Wednesday, May 6, 1998

Survey questions back on ballot despite SAGE’s rage

GSA: Offending items at first removed; signatures returned them
to voters

By Christy Lin

Daily Bruin Contributor

The graduate student government (GSA) and the graduate student
union (SAGE) still grapple with the labor issue, yet survey
questions remain on GSA’s ballot, with elections beginning
today.

After being voted onto the ballot by the GSA Forum April 15, the
Student Association of Graduate Employees (SAGE) petitioned for an
emergency session of the Forum to remove the survey, which SAGE
finds to be prejudicial and misleading.

The offending survey questions were removed by a majority vote
of the forum on April 23, but after the meeting, some forum members
approached Internal Vice President Lance Menthe and asked if there
was a way the survey could be returned to the ballot.
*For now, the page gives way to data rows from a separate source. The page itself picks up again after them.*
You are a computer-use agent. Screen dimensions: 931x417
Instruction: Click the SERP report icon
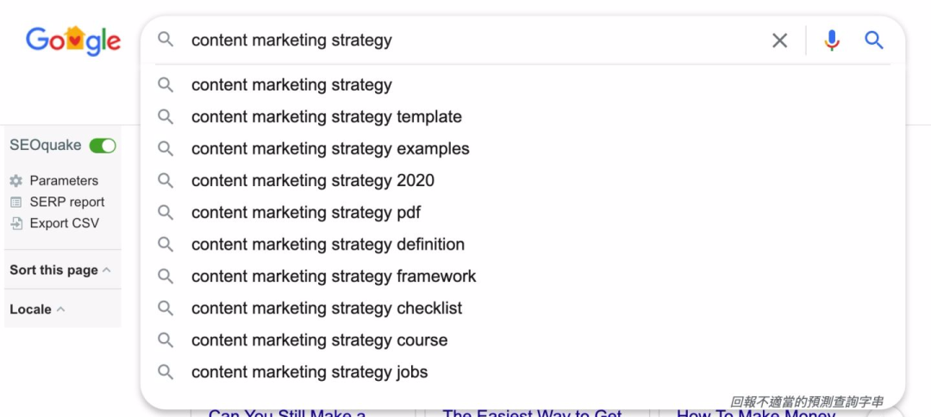16,202
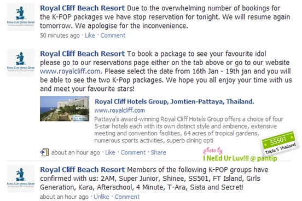Share the Royal Cliff Hotels Group link post

coord(158,152)
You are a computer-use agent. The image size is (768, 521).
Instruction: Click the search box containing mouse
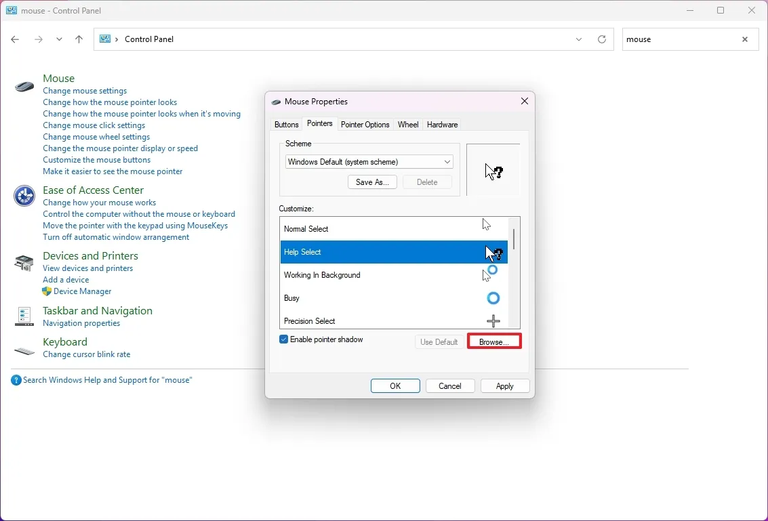(678, 39)
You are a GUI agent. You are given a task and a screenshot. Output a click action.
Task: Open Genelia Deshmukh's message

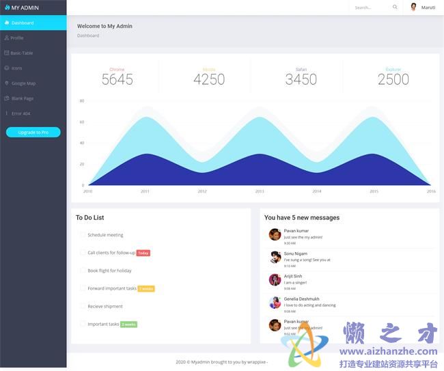coord(306,302)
There was,
and 200 signatures later, the survey is back on the ballot.

"(GSA is) making up the rules as they go along," said Michael
Miller, a representative of the executive board of SAGE.

SAGE continues to disapprove of the questions on the ballot and
also questions the validity of the signature gathering.
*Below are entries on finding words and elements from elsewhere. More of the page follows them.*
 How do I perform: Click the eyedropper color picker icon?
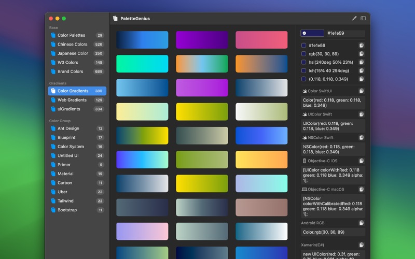[x=354, y=18]
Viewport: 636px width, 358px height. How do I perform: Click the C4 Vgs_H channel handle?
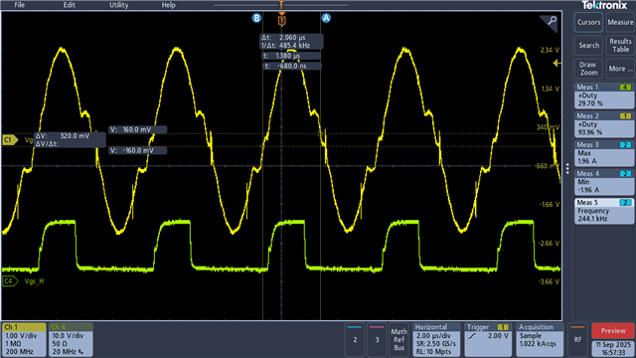point(10,280)
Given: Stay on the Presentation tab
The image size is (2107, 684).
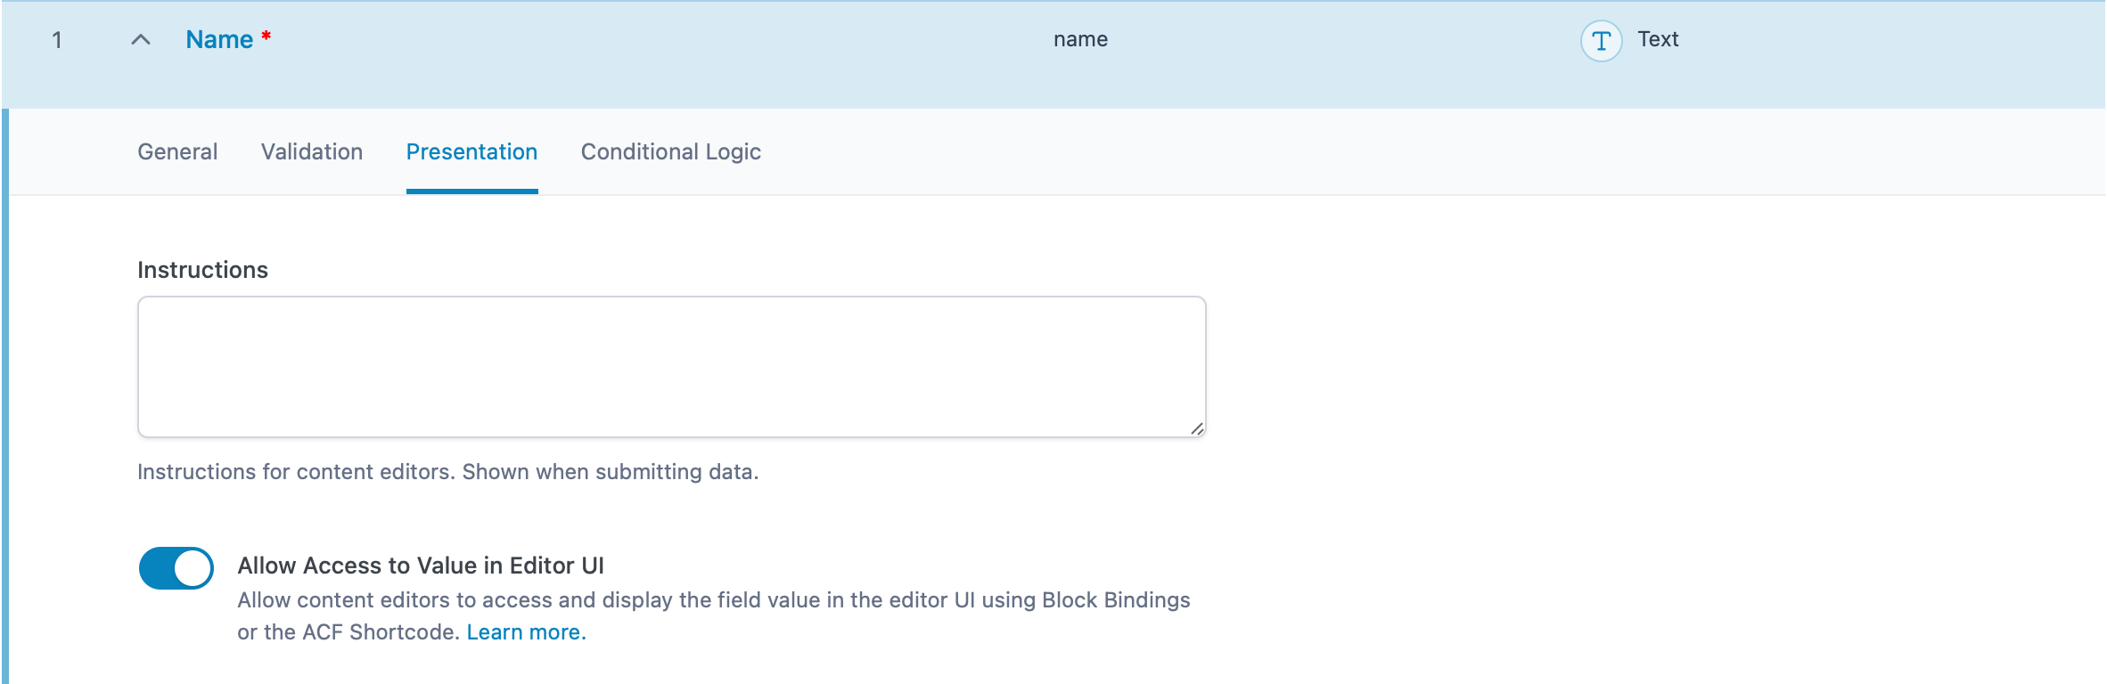Looking at the screenshot, I should tap(471, 151).
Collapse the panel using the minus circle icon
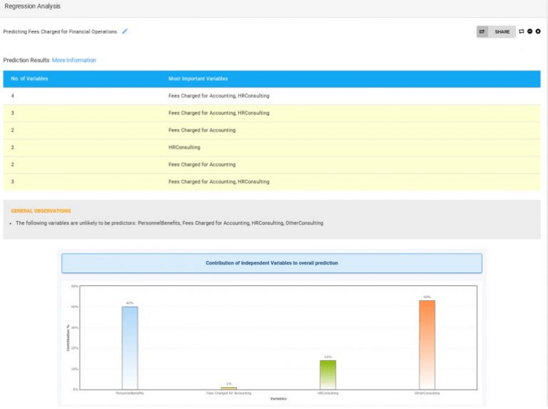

Mark Quigley, a member of SAGE, attended a recent Elections
Board meeting to indicate problems SAGE had with the controversial
survey. He pointed out that the GSA Constitution and Codes do not
explicitly contain a process for putting surveys on the ballot.
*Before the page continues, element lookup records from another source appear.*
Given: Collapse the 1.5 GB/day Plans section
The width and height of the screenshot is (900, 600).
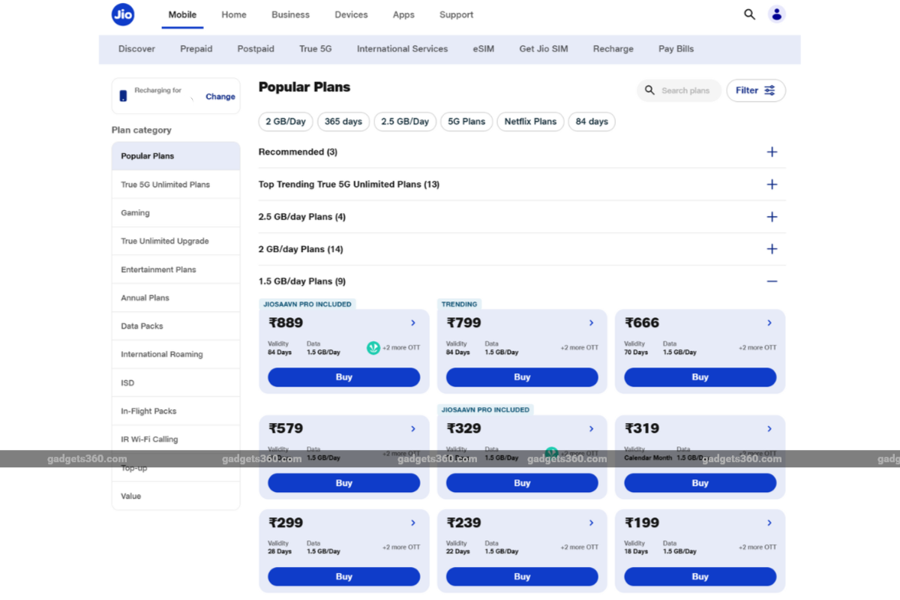Looking at the screenshot, I should pyautogui.click(x=772, y=281).
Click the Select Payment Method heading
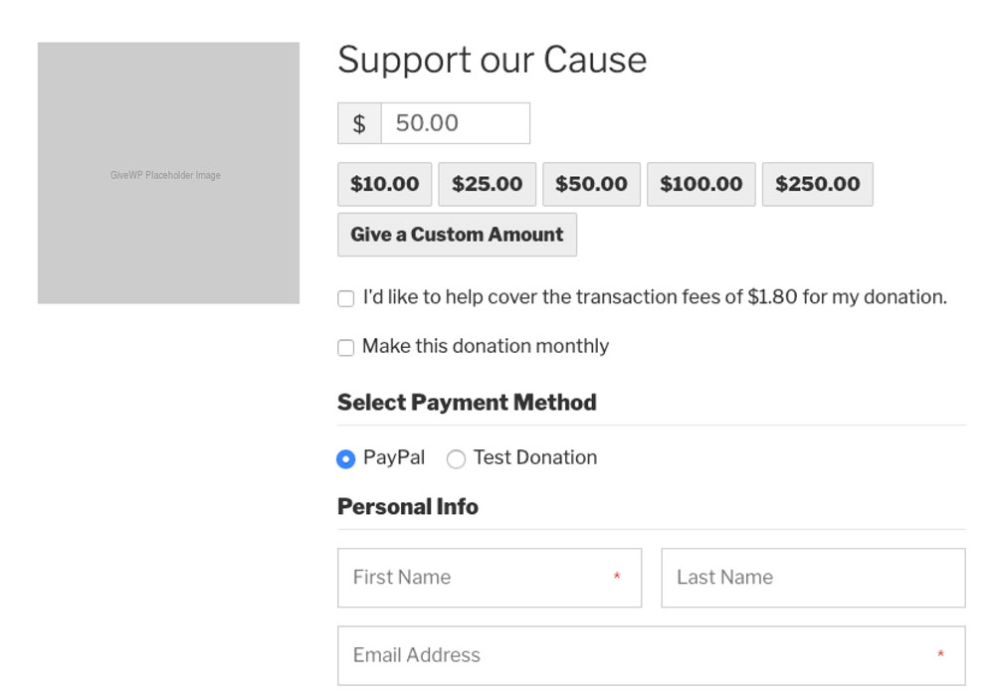995x696 pixels. coord(467,403)
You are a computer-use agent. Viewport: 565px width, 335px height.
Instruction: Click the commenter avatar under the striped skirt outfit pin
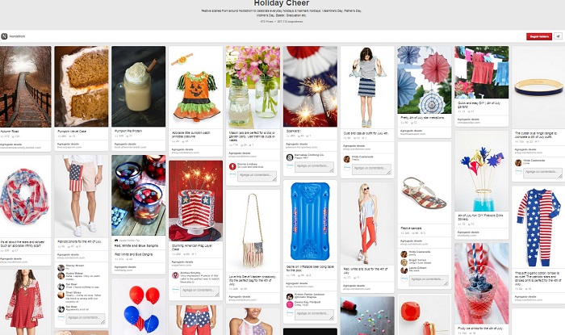click(346, 159)
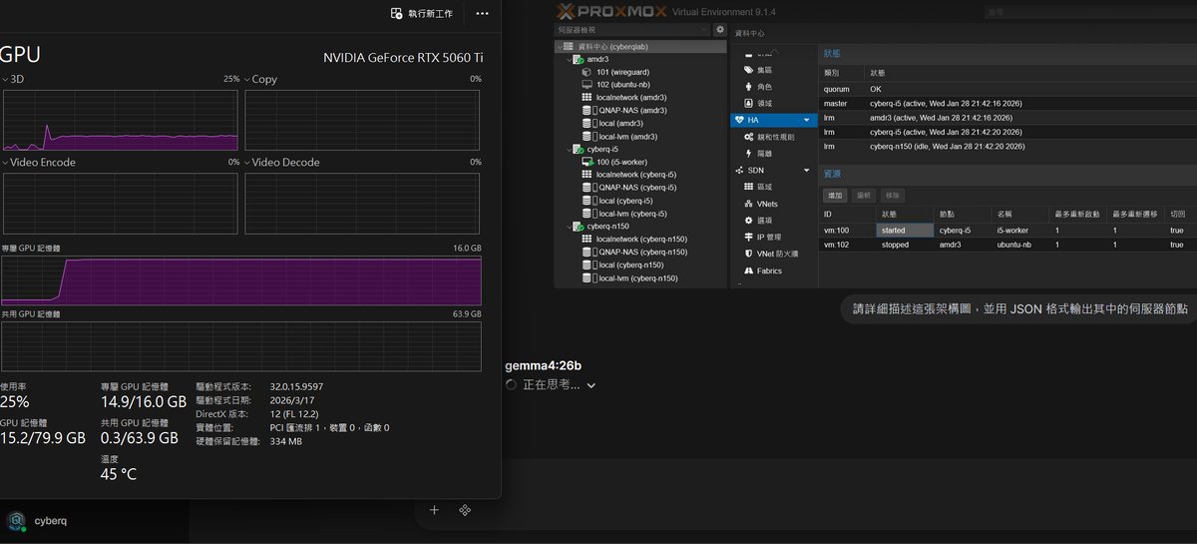Image resolution: width=1197 pixels, height=544 pixels.
Task: Open the three-dot more options menu
Action: pos(483,14)
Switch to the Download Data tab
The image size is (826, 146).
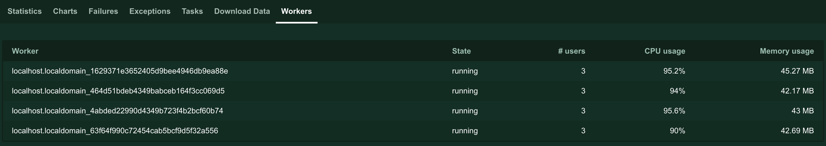point(242,11)
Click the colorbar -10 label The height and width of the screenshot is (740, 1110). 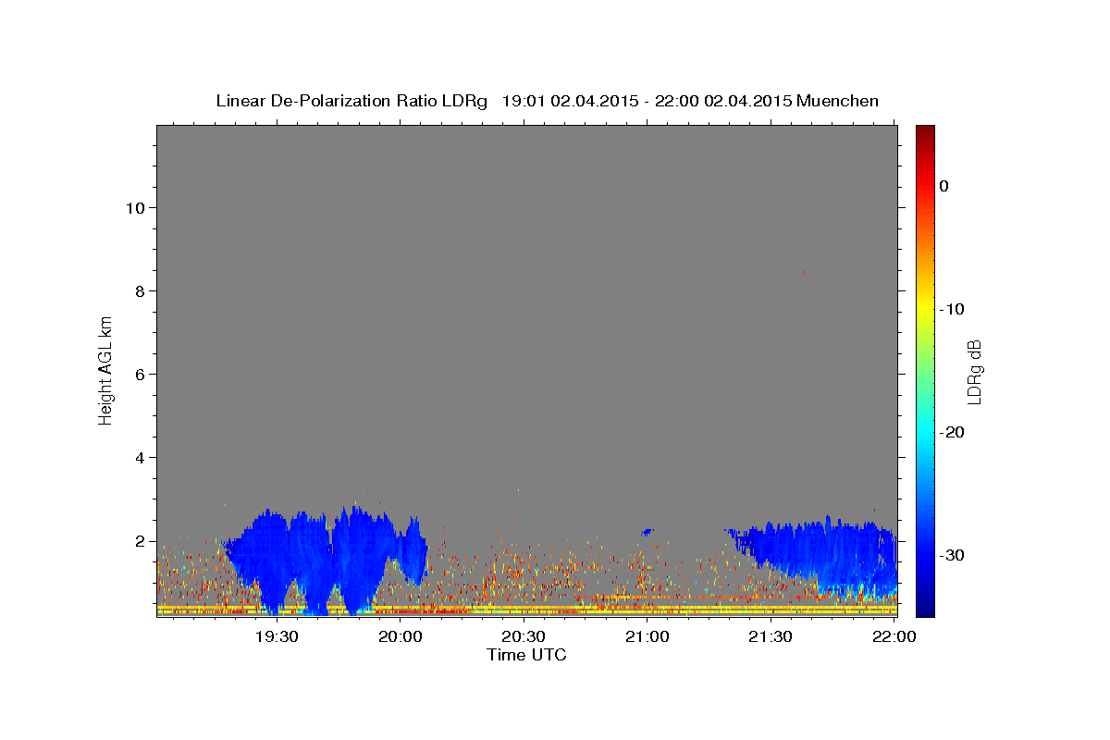(x=952, y=309)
The Elections Board found that there is a procedure for putting
surveys on the GSA ballot, through the spirit and precedent of the
GSA Constitution and Codes. Two percent of the 10,000 graduate and
professional students, approximately 200 students, had to sign the
petition to reinstate the survey.

SAGE has asked to receive a copy of the petition containing the
200 signatures, but the GSA cabinet will not allow the petition to
be shown to the public.

"It was a unanimous decision made by the GSA cabinet," GSA
President Andrew Westall said. "Ultimately, it’s a protection of
privacy."

The GSA cabinet felt that the petition documents were in effect
elections documents, which, like official ballots, are not made
available to the general public. The petition contained both
student names and student identification numbers.

Miller believes the existence of the signatures to be
questionable, citing the Public Records Act, which mandates that
such records be made available to anyone who asks to see them.

SAGE also feels that GSA is being used by the administration,
since they received funds from the university for the election.

Menthe disputes this, saying that the chancellor did not know
about the survey question until the night of the second Forum
meeting.

"This was something that graduate students did all on their
own," Menthe said.

The two survey questions disturbing SAGE ask graduate students
if they would want SAGE to be the officially recognized union of
graduate student employees.

The survey needs to be conducted by a neutral third party, said
Miller. SAGE still wants an official legitimate union election
along the guidelines of the Public Employment Relations Board
(PERB).

GSA states that the cabinet members were not explicitly directed
by the Forum to avoid such activities and so are not in the wrong.
An investigation will be conducted on this issue.

Miller believes the survey questions were "worded in a tricky,
manipulative way. The people who are doing this are thoroughly
corrupt."

Westall, however, sees SAGE’s actions as destructive.

"I’m not going to be pressured by one particular interest group.
SAGE is obstructionist and undemocratic," he said. "And ultimately,
what they’re trying to do is undermine the student government."